Politics, once seen as a solution to the problems of a society broken by years of brutal single-party rule, has paralyzed the heart of Iraq's south. This once-quiet city of riverside promenades was among the most receptive to the American invasion. Now, three years later, it is being pulled apart by Shiite political parties that want to control the region and its biggest prize, oil. But in today's Iraq, politics and power flow from the guns of militias, and negotiating has been a bloody process.

"We're into political porridge, that's what's changed," said Brig. James Everard, commander of the British forces in Basra. "It's mafia-type politics down here." Police reports from the past five months read like war chronicles: Eight oil company employees murdered. Twenty caches of Russian rockets discovered, including a pile in the back of an ambulance. A tank of stolen oil found in a fake mosque. Shootouts reported between a politician's militia and the police, and between police officers.

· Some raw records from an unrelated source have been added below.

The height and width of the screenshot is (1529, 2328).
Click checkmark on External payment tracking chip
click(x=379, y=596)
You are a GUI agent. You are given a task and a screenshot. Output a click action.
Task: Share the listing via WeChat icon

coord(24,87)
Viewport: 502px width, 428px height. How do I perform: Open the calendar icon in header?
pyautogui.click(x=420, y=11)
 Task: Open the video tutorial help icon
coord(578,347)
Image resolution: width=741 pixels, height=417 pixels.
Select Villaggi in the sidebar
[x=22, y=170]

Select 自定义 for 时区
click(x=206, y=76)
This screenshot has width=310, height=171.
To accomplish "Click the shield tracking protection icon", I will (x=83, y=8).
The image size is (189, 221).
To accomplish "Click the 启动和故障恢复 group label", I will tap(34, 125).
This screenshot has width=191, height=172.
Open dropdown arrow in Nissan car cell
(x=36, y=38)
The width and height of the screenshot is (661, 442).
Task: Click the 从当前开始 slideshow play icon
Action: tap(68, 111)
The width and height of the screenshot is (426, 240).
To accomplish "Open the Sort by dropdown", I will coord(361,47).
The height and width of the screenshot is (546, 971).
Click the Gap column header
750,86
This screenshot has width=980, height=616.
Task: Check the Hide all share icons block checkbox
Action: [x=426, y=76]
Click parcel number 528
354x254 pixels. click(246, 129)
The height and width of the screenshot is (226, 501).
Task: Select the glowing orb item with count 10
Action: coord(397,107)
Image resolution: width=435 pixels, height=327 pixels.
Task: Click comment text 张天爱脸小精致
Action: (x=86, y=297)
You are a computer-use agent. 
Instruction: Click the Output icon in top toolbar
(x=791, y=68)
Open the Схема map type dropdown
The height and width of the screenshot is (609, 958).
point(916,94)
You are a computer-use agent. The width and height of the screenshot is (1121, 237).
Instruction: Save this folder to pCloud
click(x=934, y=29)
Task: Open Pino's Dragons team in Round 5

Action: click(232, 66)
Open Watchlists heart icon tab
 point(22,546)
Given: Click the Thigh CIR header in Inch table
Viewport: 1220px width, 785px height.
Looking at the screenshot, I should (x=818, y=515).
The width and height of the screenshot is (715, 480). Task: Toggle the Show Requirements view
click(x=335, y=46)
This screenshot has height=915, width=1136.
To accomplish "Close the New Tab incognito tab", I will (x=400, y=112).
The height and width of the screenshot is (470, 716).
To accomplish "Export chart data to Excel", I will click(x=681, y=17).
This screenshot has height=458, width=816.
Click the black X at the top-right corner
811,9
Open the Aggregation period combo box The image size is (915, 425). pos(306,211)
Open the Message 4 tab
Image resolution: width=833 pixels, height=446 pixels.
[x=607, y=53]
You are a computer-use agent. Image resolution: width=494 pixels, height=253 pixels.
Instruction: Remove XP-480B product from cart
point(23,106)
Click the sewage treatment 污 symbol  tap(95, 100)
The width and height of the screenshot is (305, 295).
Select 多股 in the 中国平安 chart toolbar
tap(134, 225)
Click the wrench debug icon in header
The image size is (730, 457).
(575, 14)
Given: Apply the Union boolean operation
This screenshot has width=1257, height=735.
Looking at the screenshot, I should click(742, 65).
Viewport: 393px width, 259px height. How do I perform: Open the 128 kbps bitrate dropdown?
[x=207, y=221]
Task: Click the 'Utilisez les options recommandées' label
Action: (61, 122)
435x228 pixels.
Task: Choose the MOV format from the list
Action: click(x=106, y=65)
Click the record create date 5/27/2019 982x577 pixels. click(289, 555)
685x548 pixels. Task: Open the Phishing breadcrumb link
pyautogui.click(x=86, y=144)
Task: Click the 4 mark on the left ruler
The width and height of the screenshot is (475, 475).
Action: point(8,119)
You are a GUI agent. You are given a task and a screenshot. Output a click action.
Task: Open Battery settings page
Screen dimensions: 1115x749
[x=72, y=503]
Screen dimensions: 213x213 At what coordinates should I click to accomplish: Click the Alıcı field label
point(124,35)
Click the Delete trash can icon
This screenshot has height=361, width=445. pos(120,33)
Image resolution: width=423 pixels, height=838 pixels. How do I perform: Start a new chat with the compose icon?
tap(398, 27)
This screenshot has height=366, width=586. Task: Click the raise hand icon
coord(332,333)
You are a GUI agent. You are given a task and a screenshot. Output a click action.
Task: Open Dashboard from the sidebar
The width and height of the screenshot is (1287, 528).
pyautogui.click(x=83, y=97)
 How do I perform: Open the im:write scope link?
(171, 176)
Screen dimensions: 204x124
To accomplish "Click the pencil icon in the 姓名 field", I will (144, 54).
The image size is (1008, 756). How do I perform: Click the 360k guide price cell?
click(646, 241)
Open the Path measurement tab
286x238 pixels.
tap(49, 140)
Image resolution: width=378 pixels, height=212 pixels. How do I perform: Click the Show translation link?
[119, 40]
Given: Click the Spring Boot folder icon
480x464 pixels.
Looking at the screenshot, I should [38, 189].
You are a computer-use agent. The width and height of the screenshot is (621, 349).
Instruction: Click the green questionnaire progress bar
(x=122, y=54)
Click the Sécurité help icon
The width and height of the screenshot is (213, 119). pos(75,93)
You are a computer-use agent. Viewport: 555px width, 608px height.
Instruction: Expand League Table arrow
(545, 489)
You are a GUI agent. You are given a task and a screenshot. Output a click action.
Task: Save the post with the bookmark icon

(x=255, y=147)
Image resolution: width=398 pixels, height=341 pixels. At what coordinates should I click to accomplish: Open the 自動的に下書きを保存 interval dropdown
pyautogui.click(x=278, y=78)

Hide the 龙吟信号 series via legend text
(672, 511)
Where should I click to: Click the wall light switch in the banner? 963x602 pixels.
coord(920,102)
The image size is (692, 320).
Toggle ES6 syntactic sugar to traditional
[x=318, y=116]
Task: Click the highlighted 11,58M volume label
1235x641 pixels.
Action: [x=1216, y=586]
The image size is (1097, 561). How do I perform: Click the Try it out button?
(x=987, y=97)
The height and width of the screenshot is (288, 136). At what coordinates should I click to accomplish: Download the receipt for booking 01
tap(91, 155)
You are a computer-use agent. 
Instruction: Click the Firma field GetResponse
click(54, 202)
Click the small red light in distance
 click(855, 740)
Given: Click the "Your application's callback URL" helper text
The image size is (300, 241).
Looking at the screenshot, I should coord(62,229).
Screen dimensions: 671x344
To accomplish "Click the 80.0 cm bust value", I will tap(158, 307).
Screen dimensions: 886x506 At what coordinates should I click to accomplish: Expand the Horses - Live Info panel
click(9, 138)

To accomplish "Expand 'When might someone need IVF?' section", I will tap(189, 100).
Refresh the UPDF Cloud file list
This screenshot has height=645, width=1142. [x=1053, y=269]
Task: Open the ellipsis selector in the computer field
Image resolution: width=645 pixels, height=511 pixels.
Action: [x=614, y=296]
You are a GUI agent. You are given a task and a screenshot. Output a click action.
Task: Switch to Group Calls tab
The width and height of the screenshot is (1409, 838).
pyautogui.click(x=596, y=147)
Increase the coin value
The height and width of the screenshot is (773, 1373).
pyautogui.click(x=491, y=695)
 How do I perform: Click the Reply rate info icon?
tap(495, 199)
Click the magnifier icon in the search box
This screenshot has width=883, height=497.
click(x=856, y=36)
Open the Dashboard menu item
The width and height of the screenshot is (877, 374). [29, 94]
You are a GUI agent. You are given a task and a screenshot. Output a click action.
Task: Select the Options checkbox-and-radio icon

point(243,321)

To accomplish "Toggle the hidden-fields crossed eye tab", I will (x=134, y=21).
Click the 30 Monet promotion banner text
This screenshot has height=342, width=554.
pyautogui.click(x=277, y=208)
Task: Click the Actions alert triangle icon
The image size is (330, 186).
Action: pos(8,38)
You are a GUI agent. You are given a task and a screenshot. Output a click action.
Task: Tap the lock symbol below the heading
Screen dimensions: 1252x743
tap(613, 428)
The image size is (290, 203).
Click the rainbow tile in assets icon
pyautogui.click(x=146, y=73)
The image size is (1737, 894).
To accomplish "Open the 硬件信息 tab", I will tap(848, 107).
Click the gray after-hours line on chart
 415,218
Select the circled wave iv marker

Now, after two years of relative calm, Basra has a soaring murder rate (the 85 killings in May were nearly triple the number in January), a tattered oil industry and a terrified population. "I cannot talk with you," said Sajid Saad Hassan, a professor at Basra University's agriculture college. "I haven't joined a party and no militia is protecting me." The story of Basra's descent traces the arc of the war itself. People here, mostly Shiites whom Saddam Hussein oppressed, embraced the invasion. But for the next three years, Baghdad put its resources into fighting insurgents in central and western Iraq, leaving the quiet Shiite south to find its own way.

But the rules have fallen away along with the end of Mr. Hussein's rule, leaving a broken landscape of empty state institutions. "So much of the state melted after Saddam fell," an American official said. A primordial soup of political parties, their militias and tribes filled the void. They formed morals patrols at the university, commanded entire units of the flimsy police force, and moved into positions of power in the company that controls the vast oil-processing and transportation network.